Jésus commença par se dépouiller de la robe sans couture que l’officier commandant la corvée lui prit des mains et jeta sur son épaule. Les Romains regardaient ce grand corps avec une crainte respectueuse qui les faisait hésiter : la haute taille, la carrure, la belle musculature des bras et des jambes, la peau fine déchirée par l’impudence des coups de fouet. L’un des légionnaires hocha la tête malgré lui, comme pour déplorer pareil gâchis.

— Comme ceci ? demanda Jésus en se couchant sur la croix, les pieds joints, les bras étendus, comme il eût fait sur un lit.

— Ma foi, ça aide, dit l’exécuteur en chef en mauvais araméen.

C’était un homme à l’air usé, qui attendait probablement depuis trop longtemps une permission de détente.

— Si tu peux garder la position, ça nous permettra d’ajuster exactement le repose-pieds. Presque tous ils se débattent et se bagarrent. Mais ça, ça aide vraiment.

Le repose-pieds fut cloué rapidement et le chef bourreau reprit :

— Tant qu’à faire, on pourrait commencer par les pieds.

Il regardait Jésus, comme quêtant son approbation.

Ainsi donc le grand clou fut planté dans les deux pieds et le repose-pieds à la fois. Jésus poussa un long cri et abaissa son regard douloureux. Il vit ruisseler le sang. Il dit :

— Je ne voulais pas crier. Je voulais être…

Sur quoi il s’évanouit. Mais il reprit presque aussitôt connaissance.
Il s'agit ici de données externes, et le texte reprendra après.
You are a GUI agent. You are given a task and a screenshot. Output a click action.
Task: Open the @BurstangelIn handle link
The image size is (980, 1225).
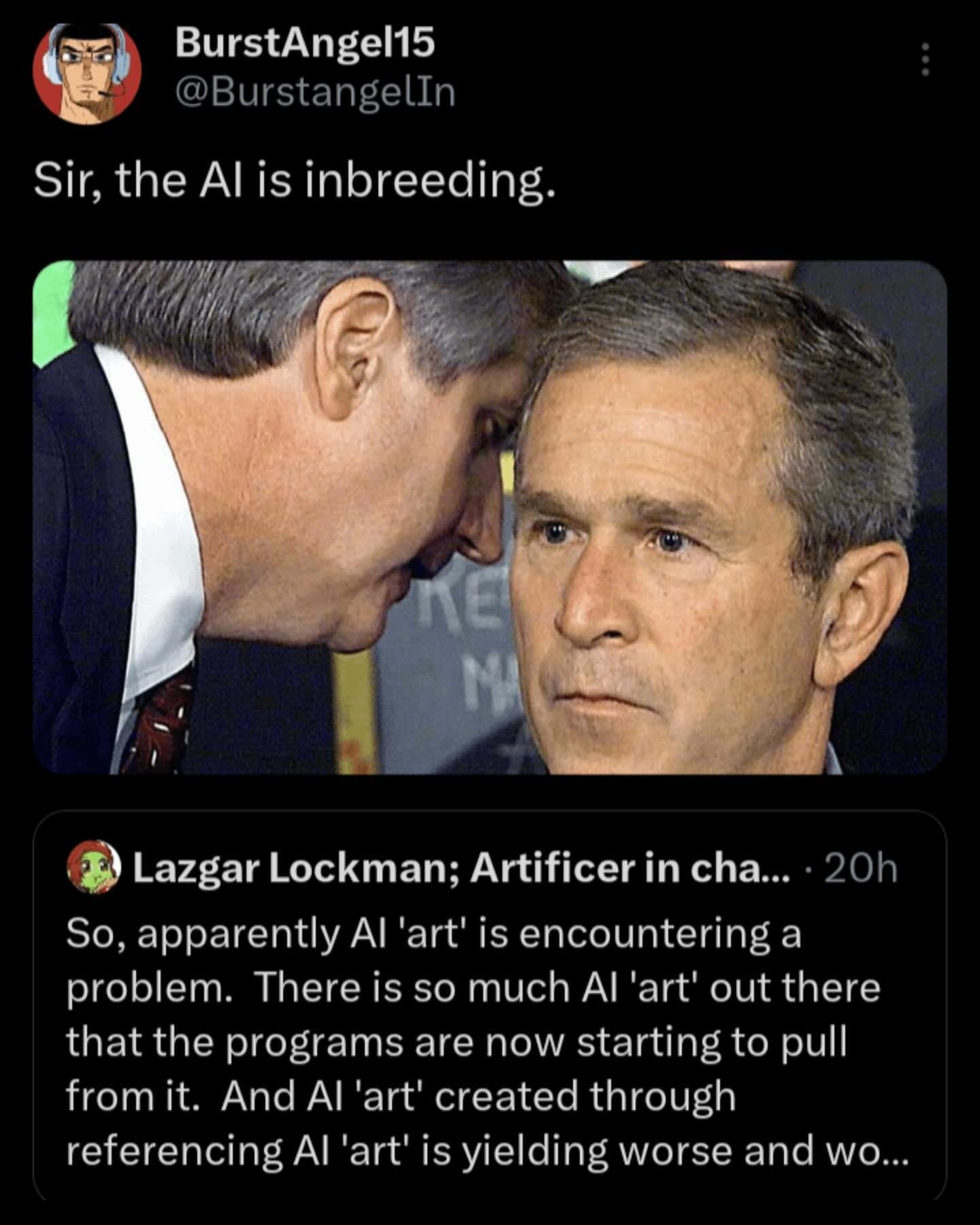pyautogui.click(x=314, y=93)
— Oh, ils crient tous, dit l’exécuteur en chef. C’est humain, comme on dit. Moi aussi je crierais si on me faisait ça. Bon, et maintenant, si tu peux garder les mains comme elles sont, en essayant de ne pas les bouger, on pourra se passer de corde. On enfoncera les clous, pan, pan, en un tournemain. Ce sera vite fait, je te promets.

Les mains ouvertes furent donc clouées à la traverse ; les doigts se convulsèrent, puis agrippèrent les têtes de clou, comme pour y prendre réconfort.

— Y a pas de bite en bois, dit l’aide du bourreau à son chef. J’aime pas du tout ce nouveau genre.

— Tant pis ; s’il s’affale, il s’affalera, répliqua le chef. Et maintenant, c’est le plus dur.

Il attendit que le titulus en bois fût fixé à la base du repose-pieds, puis il cria un ordre :

— Aux cordes !

Il fallut dix hommes pour dresser la croix et son fardeau dans la gaine. Le pied du montant fut amené au bord de celle-ci, en sorte que, à l’instant où la structure entière serait hissée droite, il s’insérât dans l’orifice et glissât en place jusqu’au fond de brique avec un bruit sourd, puis, après avoir d’abord oscillé et vibré, se tînt à la verticale, sans que rien pût l’ébranler, que le vent – et de fait un fort vent soufflait maintenant. La difficulté fut de haler la croix jusqu’à la position verticale. De solides cordes furent nouées autour des bras de bois, à raison d’une par bras, et cinq hommes tirèrent de chaque côté, en suant et jurant. Mais sitôt le pied engagé dans la gaine, tout se passa sans ennui. Le grand corps déchiré, avec sa ridicule couronne d’épines que personne n’avait songé à ôter, s’affala et saigna. Les professionnels, s’essuyant les mains, contemplèrent leur œuvre avec fierté. Tout de même, l’exécuteur en chef dit :

— C’est pas une bonne façon. L’ancienne était meilleure.